According to the law firm press release, the complaint alleges that during the Class Period, defendants issued materially false and misleading statements concerning the Company’s financial condition and future business prospects. More specifically, defendants misrepresented and omitted material facts concerning demand for the Company’s UGG brand, which is critical to its success. During the Class Period, the Company’s expansion and extensive distribution created a unique circumstance: UGG supply met demand for the first time. As new product lines faltered and the Company continued raising prices on its “classic” UGG products, inventories swelled to extremely high levels, requiring the Company and its retailers to use previously unheard of mark-down and close-out pricing to move UGG products. As a result of defendants’ false statements, which hid these adverse trends from the market, Deckers common stock traded at artificially inflated prices during the Class Period, reaching a high of $117.66 per share on October 28, 2011.

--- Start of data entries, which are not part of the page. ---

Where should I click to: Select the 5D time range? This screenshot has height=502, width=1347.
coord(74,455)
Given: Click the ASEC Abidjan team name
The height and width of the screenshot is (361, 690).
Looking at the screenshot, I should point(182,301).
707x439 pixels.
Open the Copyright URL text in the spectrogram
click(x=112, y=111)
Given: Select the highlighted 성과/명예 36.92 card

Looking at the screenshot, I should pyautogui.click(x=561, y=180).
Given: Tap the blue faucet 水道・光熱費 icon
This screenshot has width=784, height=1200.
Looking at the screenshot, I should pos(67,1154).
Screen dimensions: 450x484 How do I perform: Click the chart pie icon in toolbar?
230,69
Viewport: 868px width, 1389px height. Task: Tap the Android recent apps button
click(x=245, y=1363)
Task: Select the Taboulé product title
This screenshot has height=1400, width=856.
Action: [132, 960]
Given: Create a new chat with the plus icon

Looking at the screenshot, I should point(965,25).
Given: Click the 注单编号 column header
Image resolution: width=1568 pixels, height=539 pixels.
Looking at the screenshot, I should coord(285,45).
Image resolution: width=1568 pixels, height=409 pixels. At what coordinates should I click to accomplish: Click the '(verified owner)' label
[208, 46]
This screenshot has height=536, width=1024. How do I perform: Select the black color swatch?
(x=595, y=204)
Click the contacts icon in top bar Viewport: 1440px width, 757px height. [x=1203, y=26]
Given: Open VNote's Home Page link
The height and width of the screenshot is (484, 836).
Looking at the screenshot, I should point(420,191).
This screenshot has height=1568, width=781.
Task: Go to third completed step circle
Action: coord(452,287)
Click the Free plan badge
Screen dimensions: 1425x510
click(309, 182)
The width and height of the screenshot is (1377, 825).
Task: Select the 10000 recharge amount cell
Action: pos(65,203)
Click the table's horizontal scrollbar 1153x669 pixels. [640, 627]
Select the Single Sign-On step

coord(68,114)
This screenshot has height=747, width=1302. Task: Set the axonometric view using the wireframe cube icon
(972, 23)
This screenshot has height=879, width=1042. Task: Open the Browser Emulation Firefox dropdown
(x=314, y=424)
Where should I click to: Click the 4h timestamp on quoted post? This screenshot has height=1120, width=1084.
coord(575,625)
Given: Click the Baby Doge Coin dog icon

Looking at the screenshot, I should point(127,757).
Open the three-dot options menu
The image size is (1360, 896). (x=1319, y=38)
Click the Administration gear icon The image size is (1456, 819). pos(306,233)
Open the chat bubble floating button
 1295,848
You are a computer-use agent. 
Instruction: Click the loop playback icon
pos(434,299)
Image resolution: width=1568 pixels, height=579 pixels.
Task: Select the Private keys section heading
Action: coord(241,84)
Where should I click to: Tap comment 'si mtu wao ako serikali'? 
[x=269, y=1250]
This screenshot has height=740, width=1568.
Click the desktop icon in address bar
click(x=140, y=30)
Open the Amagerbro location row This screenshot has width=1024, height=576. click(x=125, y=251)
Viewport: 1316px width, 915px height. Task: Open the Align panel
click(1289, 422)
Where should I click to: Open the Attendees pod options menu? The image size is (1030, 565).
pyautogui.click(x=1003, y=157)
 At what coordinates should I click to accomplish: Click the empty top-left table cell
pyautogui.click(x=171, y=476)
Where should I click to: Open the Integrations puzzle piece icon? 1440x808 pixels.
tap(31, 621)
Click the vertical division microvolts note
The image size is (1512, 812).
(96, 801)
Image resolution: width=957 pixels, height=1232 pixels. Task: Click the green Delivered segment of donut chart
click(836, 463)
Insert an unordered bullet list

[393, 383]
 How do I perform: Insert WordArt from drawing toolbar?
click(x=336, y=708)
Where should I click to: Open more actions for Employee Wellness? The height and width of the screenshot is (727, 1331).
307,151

On February 23, 2012, the Company announced its full-year and fourth quarter 2012 financial results, reporting better-than-expected fourth quarter results, but also reporting that inventory levels had increased 100%, and that it “expects full-year diluted EPS to be approximately flat with 2011 levels.” As a result, the price of Deckers common stock dropped $12.49 per share to close at $77.72 per share. Then on April 26, 2012, after the market closed, the Company announced that it had missed its second quarter 2012 earnings and lowered its full-year 2012 guidance, projecting a decrease in 2012 diluted EPS of 9%-10%, compared to previous guidance for diluted EPS to be flat year-over-year. On this news, Deckers common stock dropped again, falling $17.63 per share to close at $51.83 per share on April 27, 2012, a one-day decline of more than 25%, on volume of more than 14 million shares traded.
According to the complaint, the true facts, which were known by defendants but concealed from the investing public during the Class Period, were as follows: (a) the Company was not able to mitigate the effects of dramatically increasing prices for sheepskin; (b) the Company was seeing a decline in demand to a much larger extent than represented due to the unusually warm weather; (c) the Company’s extensive expansion resulted in the over-supply of UGG products, which meant that the price increases for those products were ineffective; (d) the Company’s inventory levels for its UGG brand were increasing rapidly, which led to the increased use of mark-downs and close-outs; (e) as a result of the foregoing, the Company’s gross margin was negatively impacted; and (f) based on the above, defendants lacked a reasonable basis for their positive statements about the Company and its revenue outlook.
On October 2, 2012, the Court issued an Order granting the defendants' motion to dismiss with prejudice.